As I write this, NBC is spinning up some interest with an airing of the original Jurassic Park including some spiel from director Steven Spielberg and I’m guessing a new or expanded JW trailer package. It seems quite appropriate (and about time) I post some views of the Hasbro Toy Company’s related Jurassic World merchandise.
Hasbro was kind enough to afford us a look at their Jurassic World licensed products way back in February during a special New York International Toy Fair event. Some of what is presented here may have been altered by the time it hit the shelves, particularly the paint schemes.
Immediately evident at the JW display was the wide range of age levels the toys are aimed at. I was surprised to find myself drawn to the more idiosyncratic items oriented toward a younger audience. Maybe I’ve seen too many dinosaurs since my first Louis Marx set in the late 1950’s, more likely it was the fun factor that attracted me.
In particular I got a smile thinking about these toys in live play rather than displayed on a shelf. The PlaySkool T-Rex has a goofy “I’m going to eat you” smirk and there’s potentially frenetic hands-on competition with the Wreck ’N Roar Play-Doh Game. I especially love the mix and match nature of the Jurassic World versions of Hasbro’s Hero Mashers, which have a serendipitous connection to the film’s mixed DNA concept, and give kids a creative outlet to make their own dinosaurs.
This is not to say that the choices within the more standard collectors line are not without note. In particular the “Stegoceratops” is a neat recombinant oddity that will make a remark worthy addition to any dinosaur collection, and I found the winged Dimorphodon really excellent in sculpt and paint job. It’s something I’ll want to own.
The “chomper” Indominus Rex is the flagship of the Hasbro JW action figure line. Though it has no other scale analog to pair it with, you could very effectively terrorize your pet cat or shitzu with it – or send it into battle with the 40” Godzilla you got last year.
Based on the JW trailers, one toy package that seems representative of what is unique in the film’s narrative is the Indominus Rex and Gyroscope Craft box set. If I was grabbing only one JW piece this would be it. The sculpt on the iRex is very good. It’s scary mean glower seems to suggest it is thinking about its next maneuver.
Nostalgic dads will be glad to see that Hasbro has honored some design features of the old Kenner Jurassic line. The creatures sport JW “tattoos” and visible internal body parts behind removable or clear patches. It’s what collectors call “dino damage” and part of what made the original toy line unique. Some of it even creeps into the Wreck ’N Roar gameplay.
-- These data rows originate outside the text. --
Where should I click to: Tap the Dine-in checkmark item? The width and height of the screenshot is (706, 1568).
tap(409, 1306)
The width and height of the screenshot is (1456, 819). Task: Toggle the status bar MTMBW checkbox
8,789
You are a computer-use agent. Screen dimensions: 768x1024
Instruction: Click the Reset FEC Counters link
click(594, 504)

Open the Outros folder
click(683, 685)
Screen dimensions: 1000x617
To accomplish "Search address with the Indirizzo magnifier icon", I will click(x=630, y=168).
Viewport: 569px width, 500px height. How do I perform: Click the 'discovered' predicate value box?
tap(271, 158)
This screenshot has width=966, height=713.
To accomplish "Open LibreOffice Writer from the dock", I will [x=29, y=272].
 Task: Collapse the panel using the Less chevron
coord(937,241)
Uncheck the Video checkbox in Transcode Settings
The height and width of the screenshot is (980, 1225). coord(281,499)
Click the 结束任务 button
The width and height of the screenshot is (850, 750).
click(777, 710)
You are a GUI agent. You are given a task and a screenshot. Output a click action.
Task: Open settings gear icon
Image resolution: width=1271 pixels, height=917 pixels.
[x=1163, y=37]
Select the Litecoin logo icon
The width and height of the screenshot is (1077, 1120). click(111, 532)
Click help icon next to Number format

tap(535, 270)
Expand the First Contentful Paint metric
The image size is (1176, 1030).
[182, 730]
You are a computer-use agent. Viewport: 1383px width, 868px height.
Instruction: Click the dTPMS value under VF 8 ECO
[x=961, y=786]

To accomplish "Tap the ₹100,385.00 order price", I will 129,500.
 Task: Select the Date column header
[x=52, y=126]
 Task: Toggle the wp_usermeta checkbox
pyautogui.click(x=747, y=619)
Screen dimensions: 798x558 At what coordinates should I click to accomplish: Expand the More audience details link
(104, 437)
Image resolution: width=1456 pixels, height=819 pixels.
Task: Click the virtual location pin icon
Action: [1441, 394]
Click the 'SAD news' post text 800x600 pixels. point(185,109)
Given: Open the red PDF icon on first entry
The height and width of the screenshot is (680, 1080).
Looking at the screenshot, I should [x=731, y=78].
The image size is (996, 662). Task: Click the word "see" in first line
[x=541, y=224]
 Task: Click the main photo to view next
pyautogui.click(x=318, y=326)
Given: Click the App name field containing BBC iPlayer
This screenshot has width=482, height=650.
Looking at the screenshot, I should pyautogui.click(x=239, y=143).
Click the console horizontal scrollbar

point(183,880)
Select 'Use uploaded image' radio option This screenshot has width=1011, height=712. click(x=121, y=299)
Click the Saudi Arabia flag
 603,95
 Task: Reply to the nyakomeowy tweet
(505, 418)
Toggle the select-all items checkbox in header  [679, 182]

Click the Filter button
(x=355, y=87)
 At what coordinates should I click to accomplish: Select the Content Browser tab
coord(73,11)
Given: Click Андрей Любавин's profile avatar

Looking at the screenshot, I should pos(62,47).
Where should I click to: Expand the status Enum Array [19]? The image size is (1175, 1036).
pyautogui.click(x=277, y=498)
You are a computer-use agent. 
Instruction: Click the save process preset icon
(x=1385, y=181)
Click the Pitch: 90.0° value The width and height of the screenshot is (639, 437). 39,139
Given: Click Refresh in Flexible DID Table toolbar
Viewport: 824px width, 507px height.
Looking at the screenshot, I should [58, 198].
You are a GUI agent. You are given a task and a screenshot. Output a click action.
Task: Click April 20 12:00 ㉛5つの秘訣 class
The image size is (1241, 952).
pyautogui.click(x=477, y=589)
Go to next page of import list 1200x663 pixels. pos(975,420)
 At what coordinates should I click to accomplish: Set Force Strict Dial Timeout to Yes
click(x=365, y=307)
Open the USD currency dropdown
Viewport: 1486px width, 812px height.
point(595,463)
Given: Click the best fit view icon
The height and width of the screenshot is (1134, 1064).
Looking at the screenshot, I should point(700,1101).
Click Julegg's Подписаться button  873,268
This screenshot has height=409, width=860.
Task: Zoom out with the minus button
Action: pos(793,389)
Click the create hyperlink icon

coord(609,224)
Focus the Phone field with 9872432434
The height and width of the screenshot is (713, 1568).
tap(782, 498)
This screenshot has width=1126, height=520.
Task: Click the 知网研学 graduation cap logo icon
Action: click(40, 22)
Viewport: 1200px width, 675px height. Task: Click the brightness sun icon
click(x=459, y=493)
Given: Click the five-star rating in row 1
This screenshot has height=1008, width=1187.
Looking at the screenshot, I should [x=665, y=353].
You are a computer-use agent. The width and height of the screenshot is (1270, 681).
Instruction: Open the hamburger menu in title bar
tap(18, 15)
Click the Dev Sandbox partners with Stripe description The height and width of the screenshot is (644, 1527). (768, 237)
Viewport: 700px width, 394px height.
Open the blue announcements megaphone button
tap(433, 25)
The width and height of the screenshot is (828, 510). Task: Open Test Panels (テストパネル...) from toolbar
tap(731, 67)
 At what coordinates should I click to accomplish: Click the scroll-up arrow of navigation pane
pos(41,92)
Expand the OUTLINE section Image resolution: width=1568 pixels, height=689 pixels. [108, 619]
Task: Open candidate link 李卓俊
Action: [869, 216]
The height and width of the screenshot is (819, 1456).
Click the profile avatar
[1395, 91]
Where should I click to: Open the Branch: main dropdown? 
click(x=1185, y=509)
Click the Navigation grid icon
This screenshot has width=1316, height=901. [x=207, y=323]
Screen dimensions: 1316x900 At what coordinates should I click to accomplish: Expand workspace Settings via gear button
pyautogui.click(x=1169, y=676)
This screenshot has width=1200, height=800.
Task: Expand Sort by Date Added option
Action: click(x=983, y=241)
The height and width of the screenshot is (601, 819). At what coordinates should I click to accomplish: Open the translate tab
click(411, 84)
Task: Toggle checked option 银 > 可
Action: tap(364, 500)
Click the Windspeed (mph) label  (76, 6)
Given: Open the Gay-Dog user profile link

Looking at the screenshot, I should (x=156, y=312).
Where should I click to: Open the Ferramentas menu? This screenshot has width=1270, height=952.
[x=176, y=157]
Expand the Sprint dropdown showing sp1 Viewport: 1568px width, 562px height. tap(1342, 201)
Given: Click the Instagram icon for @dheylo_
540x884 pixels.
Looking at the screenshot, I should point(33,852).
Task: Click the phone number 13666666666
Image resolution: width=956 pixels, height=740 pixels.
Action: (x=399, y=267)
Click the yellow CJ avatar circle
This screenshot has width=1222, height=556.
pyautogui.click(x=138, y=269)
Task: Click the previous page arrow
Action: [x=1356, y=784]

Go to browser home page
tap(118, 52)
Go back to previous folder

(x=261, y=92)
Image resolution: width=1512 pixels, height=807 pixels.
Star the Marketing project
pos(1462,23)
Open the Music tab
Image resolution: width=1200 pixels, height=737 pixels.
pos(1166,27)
BTW, humans are apparently generic “green guys,” not representative of the film’s cast. It’s not such a big deal as I suspect open ended play will be the order of the day once these items get mixed into your child’s toy box. You can never have too many “red shirts.”
It will be very interesting to see how Jurassic World and the Jurassic Park franchise resuscitation is received. What were in 1993 stunning CGI effects of dinosaurs come to life, are now common place on TV commercials. Audience expectations are going to be super high but I hope the filmmakers avoided the temptation to overwhelm with effects. I believe the success of the film will rest mostly on how engaging the characters are, and with Chris Pratt (Guardians of the Galaxy’s Starlord) and Vincent D’nofrio (who did a masterful job as KingPin in Netflix’ Daredevil) we should be in good hands.